This report analyzes large-scale abuse of the Keitaro tracking platform across spam, malvertising, and traffic-distribution ecosystems, documenting bulk domain registrations, conditional redirects, cloaking, and cookie-based correlations used by threat actors. Researchers found widespread use of cracked/stolen Keitaro licenses tied to malicious campaigns (including activity attributed to TA2726), confirmed Keitaro’s responsiveness to abuse reports, and published domains, IPs, and cookie signatures to aid detection. #Keitaro #TA2726
Keypoints
- Infoblox and Confiant combined DNS, email, and ad-impression telemetry (Oct 1, 2025–Jan 31, 2026) to analyze Keitaro abuse at scale, recording ~226,000 DNS queries for ~13,500 domains and attributing over 8,000 new domain registrations to threat actors using Keitaro.
- Threat actors used Keitaro campaigns and flows to implement fine-grained conditional redirects and audience fingerprinting (geo, device, OS, browser), enabling simultaneous delivery of multiple fraud types (e.g., gambling, crypto wallet drainers, fake updates).
- Keitaro-linked spam was prolific: ~96% of Keitaro-linked spam promoted cryptocurrency wallet‑drainer schemes (AURA, SOL, Phantom, Jupiter), plus other lures like job fraud and subscription phishing across language-targeted campaigns.
- Cloaking was implemented via Keitaro flows, custom PHP filters, and third‑party cloaker integrations (e.g., HideClick, Adspect), allowing benign content for bots/reviewers while serving malicious payloads to targeted users.
- Cookie collisions and cracked/stolen Keitaro licenses complicate attribution: identical Keitaro cookie values were observed across unrelated malicious and affiliate operations, and nulled versions (v7–v9) are widely distributed on forums.
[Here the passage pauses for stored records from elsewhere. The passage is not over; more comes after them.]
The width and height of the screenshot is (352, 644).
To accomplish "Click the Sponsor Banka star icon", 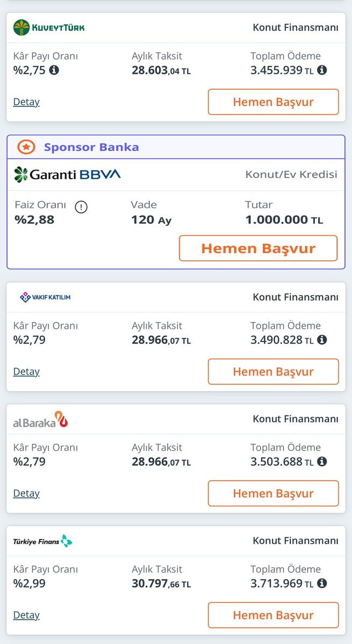I will 26,147.
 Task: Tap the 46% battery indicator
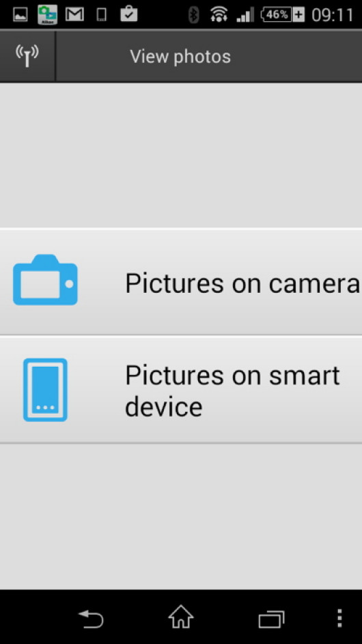tap(283, 15)
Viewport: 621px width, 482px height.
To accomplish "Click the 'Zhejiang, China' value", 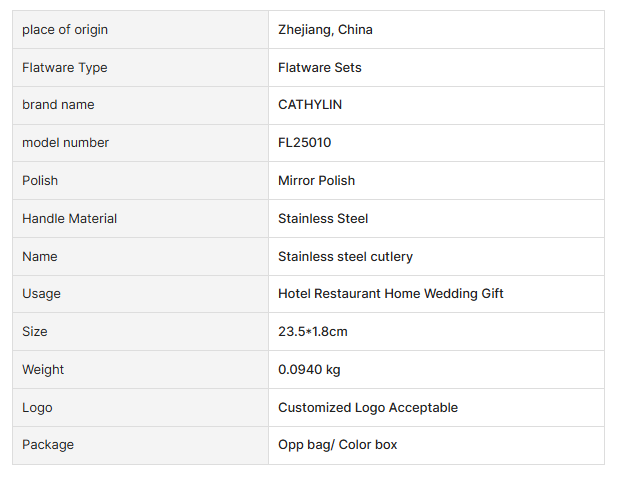I will click(x=325, y=30).
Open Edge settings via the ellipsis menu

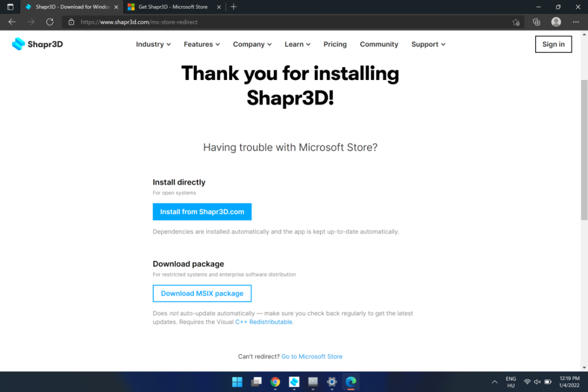click(575, 22)

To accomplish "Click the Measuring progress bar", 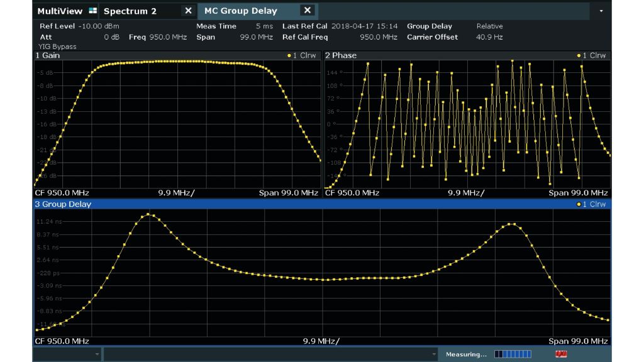I will coord(513,355).
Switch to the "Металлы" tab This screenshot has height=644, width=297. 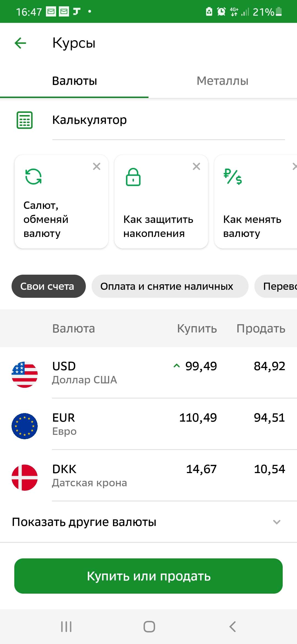222,81
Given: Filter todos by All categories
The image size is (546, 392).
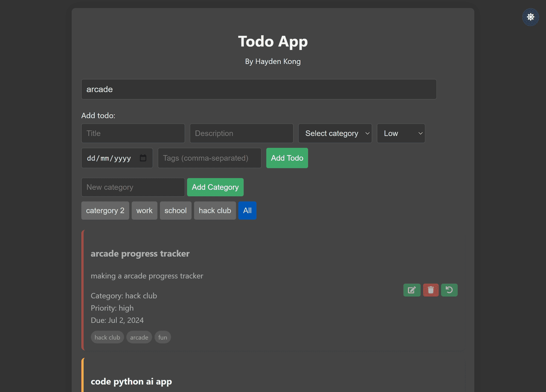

- Keitaro’s Trust & Safety team proved responsive: after reporting, researchers saw cancellations of malicious instances and ongoing engagement, though the ecosystem’s scale and use of bulletproof registrars limit takedown effectiveness.
MITRE Techniques
- [T1566 ] Phishing – Keitaro-linked spam delivered malicious links and lures (cryptocurrency airdrops, wallet drainers) via email campaigns. (‘approximately 96% of Keitaro‑linked spam traffic promoted cryptocurrency wallet‑drainer schemes’)
- [T1583 ] Acquire Infrastructure – Bulk domain registration and use of multiple registrars to provision domains for campaigns and TDS operations. (‘we attributed over 8,000 new domain registrations to threat actors using Keitaro’)
- [T1059.007 ] Command and Scripting Interpreter: JavaScript – Client-side JavaScript (KClient JS) was used to call Keitaro campaigns and swap page content without visible redirects. (‘KClient JS is Keitaro’s JavaScript-based campaign integration method’)
- [T1078 ] Valid Accounts – Use of cracked/”nulled” Keitaro licenses (pre-activated/stolen) to run malicious instances and bypass legitimate license validation. (‘cracked or “nulled” Keitaro versions … come “pre-activated,” allowing threat actors to bypass the step of license validation’)
- [T1027 ] Obfuscated Files or Information (Defense Evasion) – Cloaking techniques and third-party cloaker integrations were used to show benign pages to bots and reviewers while serving malicious content to targets. (‘show benign pages to bots or ad reviewers, cloaking the malicious pages reserved for the users targeted by the campaign’)
Indicators of Compromise
- [Domain ] Keitaro‑linked campaign and malicious landing domains – tds11111[.]com, apiexplorerzone[.]com, and other domains such as fetchapiutility[.]com, rapiddevapi[.]com (and many more listed in the report/GitHub).
- [Domain ] Scam and lure domains referenced in campaigns – sunpetalra[.]com (Russian social dividend scam), ryptosell[.]shop (crypto scam).
- [IP Address ] Malicious and hosting IPs observed in campaigns – 185[.]184.123.58 (dedicated TA2726 IP, inactive), 62[.]60.246.29 (hosted crypto scams); additional IPs include Cloudflare addresses 104[.]21.9.36 and 172[.]67.141.109.
- [Cookie ] Keitaro tracking cookies and signatures used for correlation and fingerprinting – legacy five-character cookie examples (e.g., ‘3mt5l’ style), and tracker cookies like _token and _subid.
- [Software/License ] Keitaro versions and cracked licenses tied to abuse – outdated/cracked versions 7.x–9.x (examples: domains running version 9 linked to cracked licenses) and reported use of stolen/cracked version 11 licenses by malware actors.
- [Registrar ] Domain acquisition patterns and registrars used for bulk registration – Dynadot, Namecheap, Public Domain Registry (registrations clustered during promotions and sales events).